PowerPoint was cowed into obedience by the full soundtrack running under 111 slides, but editing so that the slides fitted accurately was extremely tedious. There is no way to dip in and out of the sequence as you can with a video editor, so an adjustment at the end of the sequence meant listening from the beginning to almost the whole 30 minutes - and a further adjustment needed another 30 minutes - etc. Very, very boring.

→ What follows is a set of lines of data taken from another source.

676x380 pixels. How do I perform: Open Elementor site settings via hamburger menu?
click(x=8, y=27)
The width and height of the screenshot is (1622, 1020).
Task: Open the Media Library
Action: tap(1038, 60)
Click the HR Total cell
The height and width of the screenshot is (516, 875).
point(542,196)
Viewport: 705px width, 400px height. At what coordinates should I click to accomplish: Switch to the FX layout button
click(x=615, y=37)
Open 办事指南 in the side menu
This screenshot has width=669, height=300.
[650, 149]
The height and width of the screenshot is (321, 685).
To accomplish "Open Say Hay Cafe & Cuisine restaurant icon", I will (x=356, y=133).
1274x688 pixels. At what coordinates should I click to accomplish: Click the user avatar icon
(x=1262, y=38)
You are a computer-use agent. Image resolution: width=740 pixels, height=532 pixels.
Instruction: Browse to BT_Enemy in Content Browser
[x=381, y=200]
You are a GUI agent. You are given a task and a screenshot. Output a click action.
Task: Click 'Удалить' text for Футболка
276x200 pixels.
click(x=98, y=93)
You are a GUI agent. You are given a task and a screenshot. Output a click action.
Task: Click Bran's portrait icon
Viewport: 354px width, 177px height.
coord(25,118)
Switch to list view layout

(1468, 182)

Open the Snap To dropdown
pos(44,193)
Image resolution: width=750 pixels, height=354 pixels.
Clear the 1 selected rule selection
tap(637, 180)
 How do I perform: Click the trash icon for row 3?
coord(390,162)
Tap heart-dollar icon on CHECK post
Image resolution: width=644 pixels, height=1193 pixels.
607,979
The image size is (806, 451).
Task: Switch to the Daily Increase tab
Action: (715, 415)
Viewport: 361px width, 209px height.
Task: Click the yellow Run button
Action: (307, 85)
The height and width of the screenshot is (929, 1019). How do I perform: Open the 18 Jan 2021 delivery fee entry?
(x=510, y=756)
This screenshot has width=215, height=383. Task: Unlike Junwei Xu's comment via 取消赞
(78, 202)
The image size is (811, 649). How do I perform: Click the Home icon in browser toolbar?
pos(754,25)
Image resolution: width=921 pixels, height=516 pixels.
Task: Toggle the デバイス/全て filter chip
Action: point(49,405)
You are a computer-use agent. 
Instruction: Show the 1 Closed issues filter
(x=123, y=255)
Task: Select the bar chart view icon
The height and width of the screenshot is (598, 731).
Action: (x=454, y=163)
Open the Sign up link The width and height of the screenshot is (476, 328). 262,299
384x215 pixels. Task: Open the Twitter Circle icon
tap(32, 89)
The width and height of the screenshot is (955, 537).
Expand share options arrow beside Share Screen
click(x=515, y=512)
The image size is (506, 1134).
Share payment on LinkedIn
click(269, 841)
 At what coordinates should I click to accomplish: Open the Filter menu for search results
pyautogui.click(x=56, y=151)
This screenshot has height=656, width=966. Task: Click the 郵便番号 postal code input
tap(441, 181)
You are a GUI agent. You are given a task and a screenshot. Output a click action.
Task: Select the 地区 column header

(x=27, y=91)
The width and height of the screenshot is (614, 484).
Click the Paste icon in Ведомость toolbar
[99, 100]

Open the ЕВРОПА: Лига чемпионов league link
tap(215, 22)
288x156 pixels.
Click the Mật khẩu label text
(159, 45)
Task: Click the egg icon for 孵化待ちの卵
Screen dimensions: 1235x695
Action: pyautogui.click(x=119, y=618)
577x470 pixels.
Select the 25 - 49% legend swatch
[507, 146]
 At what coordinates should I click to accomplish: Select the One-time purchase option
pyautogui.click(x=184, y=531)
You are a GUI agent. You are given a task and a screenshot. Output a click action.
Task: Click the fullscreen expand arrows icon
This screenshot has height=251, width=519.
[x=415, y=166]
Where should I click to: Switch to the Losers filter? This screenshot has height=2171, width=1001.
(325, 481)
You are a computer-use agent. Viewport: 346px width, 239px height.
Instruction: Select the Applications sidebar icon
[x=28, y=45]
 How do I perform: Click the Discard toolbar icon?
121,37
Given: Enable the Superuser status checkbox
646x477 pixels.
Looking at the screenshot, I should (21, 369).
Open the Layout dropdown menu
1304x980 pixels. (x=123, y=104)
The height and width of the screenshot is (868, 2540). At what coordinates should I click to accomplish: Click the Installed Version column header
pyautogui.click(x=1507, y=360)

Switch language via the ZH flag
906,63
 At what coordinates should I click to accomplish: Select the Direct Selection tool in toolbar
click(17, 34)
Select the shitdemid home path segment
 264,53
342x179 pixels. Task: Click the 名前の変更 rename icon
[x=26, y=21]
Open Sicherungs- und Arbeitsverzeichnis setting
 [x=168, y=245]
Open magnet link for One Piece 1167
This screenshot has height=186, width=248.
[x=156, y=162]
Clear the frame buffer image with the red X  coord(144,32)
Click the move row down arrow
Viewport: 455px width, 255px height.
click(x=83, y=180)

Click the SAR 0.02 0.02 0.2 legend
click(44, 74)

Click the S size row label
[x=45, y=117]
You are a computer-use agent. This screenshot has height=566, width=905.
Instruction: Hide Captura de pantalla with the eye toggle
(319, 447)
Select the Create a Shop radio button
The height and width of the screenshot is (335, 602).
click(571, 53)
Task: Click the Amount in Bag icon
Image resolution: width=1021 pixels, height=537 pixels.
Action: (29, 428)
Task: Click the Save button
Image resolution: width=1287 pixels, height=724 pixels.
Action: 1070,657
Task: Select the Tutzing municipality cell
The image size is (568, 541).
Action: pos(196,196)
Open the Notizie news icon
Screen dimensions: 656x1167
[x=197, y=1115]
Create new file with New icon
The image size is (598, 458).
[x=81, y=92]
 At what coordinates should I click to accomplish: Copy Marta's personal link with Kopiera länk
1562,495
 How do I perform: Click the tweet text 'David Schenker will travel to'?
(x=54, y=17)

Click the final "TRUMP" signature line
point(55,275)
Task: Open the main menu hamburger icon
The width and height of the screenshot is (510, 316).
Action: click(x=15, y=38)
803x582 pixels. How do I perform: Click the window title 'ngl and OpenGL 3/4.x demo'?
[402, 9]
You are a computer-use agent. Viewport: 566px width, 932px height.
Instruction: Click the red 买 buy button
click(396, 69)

The presentation ran all yesterday, and it went all right because I had taken everything I needed to the venue, and had not relied on anyone else providing cabling or speakers or even Blu-Tack for posters pointing the way to the room. I did have a whole room to myself though! It was bad in one way because people had to be directed to find me, but also good because it was a nice light, quiet room with lots of space for people to sit down, or read the pages of poems I had put out, and there were few other noises interfering with the spoken poetic narrative. Donations to the Walking for Wishes charity (raising money to send sick children like Naomi on their dream holiday or whatever) were small, but better than nothing.

The main point is that the people who came in and sat down stayed through the whole 30 minutes, and some who came in at the middle then stayed to see the beginning of the loop which they had missed.

Having listened to the sequence endlessly for several days, though, I'm glad I was needed at a meeting elsewhere during the middle of the afternoon!

My next move is to contact the local arts organisation and book a date to use their space in Penrith. It's a nice live space with a soup shop which will bring people in! They can offer a large screen TV on which to run the sequence, which will be more attractive, if less intimate, than viewing on the laptop.